| Input data |
◆ ◆ ◆ ◆ ◆

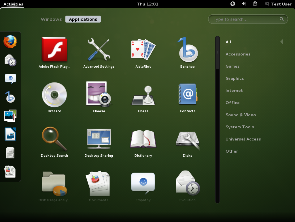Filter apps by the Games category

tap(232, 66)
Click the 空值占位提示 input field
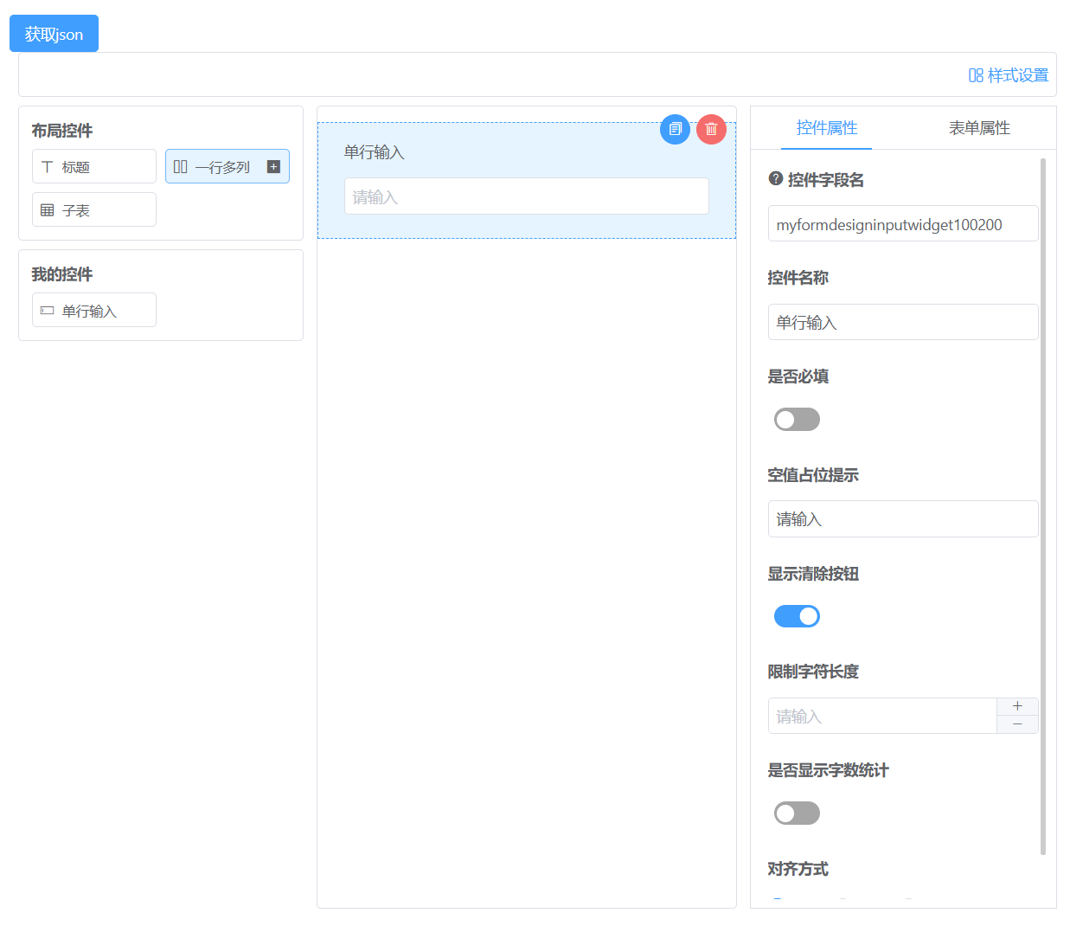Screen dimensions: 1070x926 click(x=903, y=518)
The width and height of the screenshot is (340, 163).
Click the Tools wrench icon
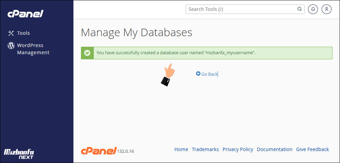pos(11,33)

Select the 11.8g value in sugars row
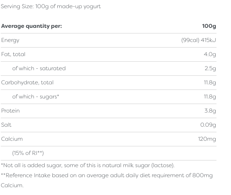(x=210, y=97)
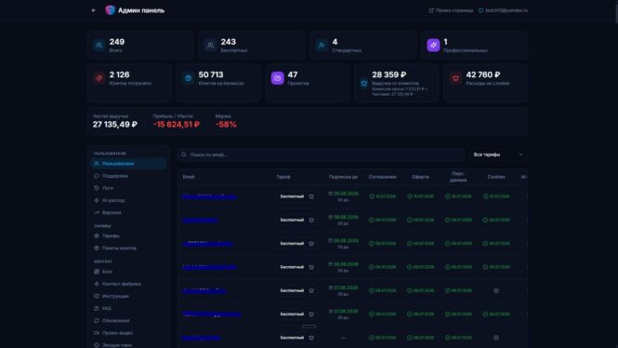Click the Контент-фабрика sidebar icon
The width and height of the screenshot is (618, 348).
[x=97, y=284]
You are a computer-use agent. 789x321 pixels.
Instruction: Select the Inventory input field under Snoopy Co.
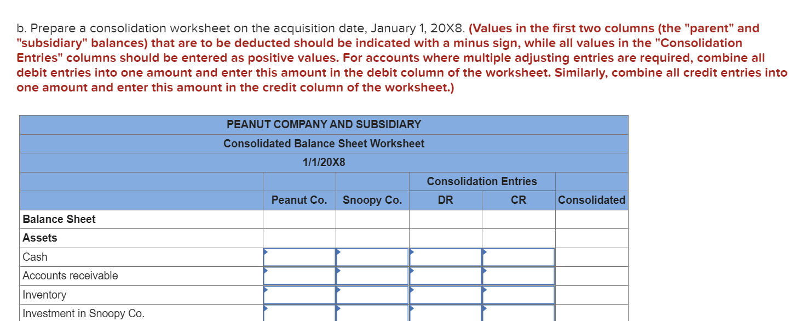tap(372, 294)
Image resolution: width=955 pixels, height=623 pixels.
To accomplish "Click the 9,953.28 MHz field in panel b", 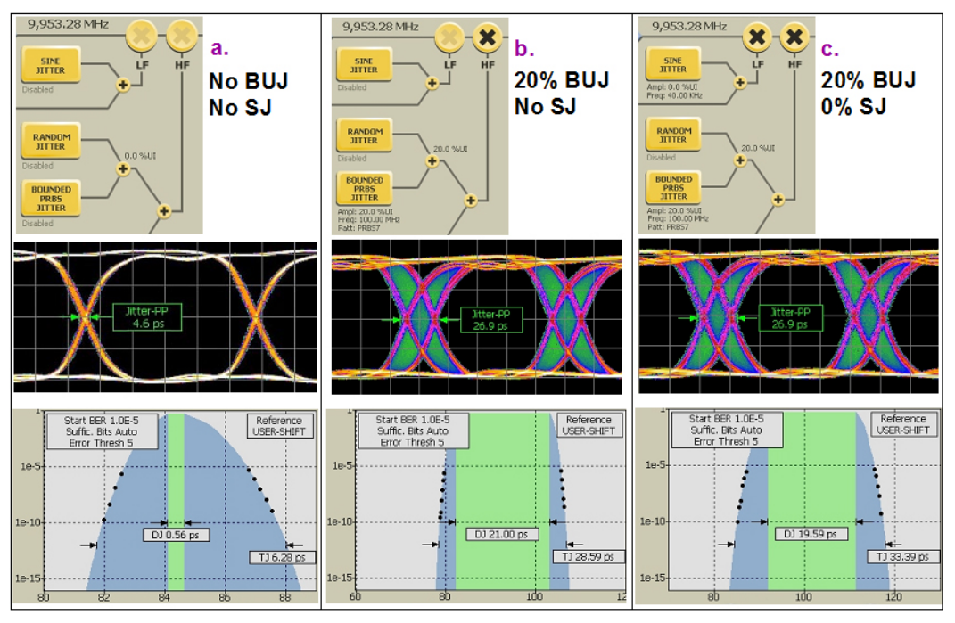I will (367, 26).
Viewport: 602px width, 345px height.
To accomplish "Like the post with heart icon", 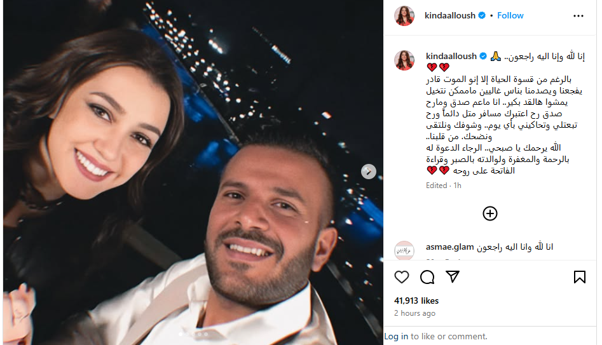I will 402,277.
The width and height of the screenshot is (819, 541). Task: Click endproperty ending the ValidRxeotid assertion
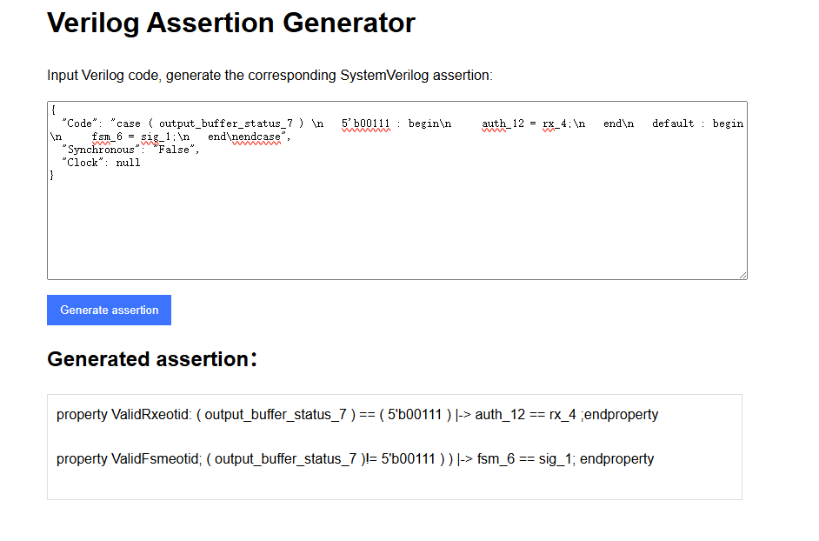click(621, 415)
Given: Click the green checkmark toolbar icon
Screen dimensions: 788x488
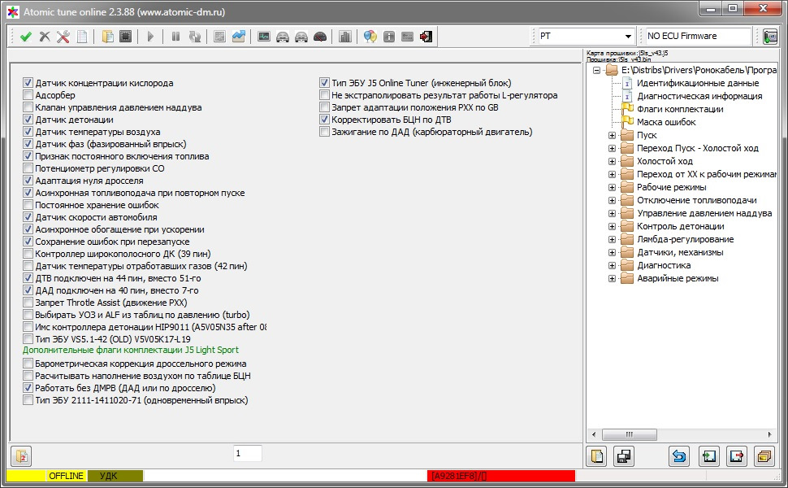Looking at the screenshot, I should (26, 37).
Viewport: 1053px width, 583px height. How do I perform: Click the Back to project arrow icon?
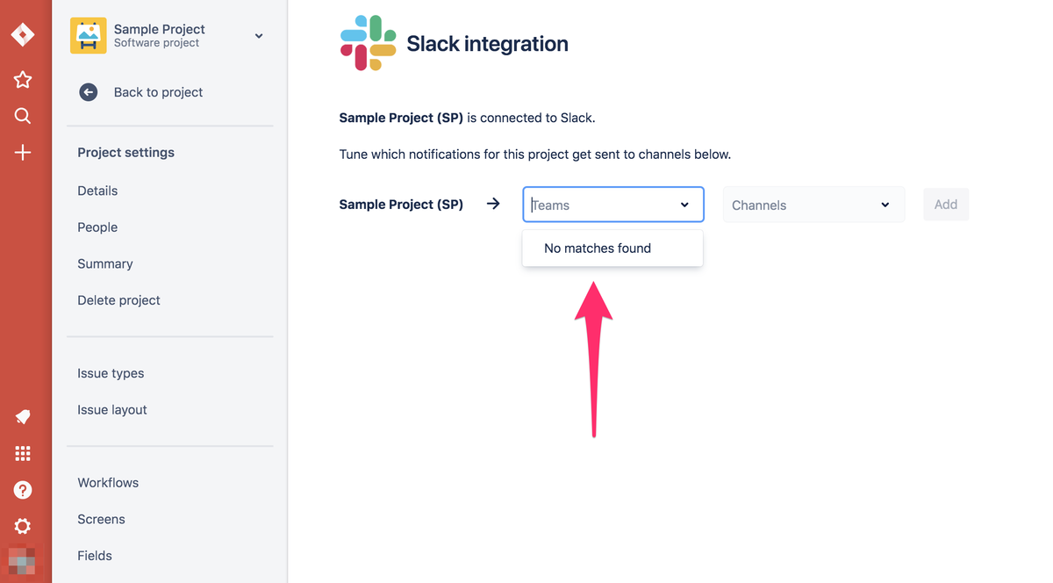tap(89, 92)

◆ ◆ ◆ ◆ ◆

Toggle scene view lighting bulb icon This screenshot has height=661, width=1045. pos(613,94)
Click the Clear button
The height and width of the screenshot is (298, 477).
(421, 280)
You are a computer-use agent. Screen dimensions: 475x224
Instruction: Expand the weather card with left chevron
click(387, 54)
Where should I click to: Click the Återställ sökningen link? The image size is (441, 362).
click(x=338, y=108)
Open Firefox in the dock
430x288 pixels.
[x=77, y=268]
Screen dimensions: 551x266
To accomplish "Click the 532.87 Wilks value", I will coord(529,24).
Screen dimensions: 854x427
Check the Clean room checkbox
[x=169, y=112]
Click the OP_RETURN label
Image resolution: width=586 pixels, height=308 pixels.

◆ ◆ ◆ ◆ ◆

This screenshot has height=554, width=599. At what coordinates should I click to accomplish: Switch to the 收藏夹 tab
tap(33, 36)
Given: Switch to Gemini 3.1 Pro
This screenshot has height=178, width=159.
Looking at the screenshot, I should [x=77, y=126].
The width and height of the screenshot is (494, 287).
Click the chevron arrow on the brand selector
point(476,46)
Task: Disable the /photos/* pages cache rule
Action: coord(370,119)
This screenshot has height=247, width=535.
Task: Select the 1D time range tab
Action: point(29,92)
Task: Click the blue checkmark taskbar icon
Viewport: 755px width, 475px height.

◆ ◆ ◆ ◆ ◆

| Task requirements |
Wherever the word "Given" appears in the listing above, copy the whole line.

| Answer to the problem |
Given: Click the green checkmark toolbar icon
Given: Switch to Gemini 3.1 Pro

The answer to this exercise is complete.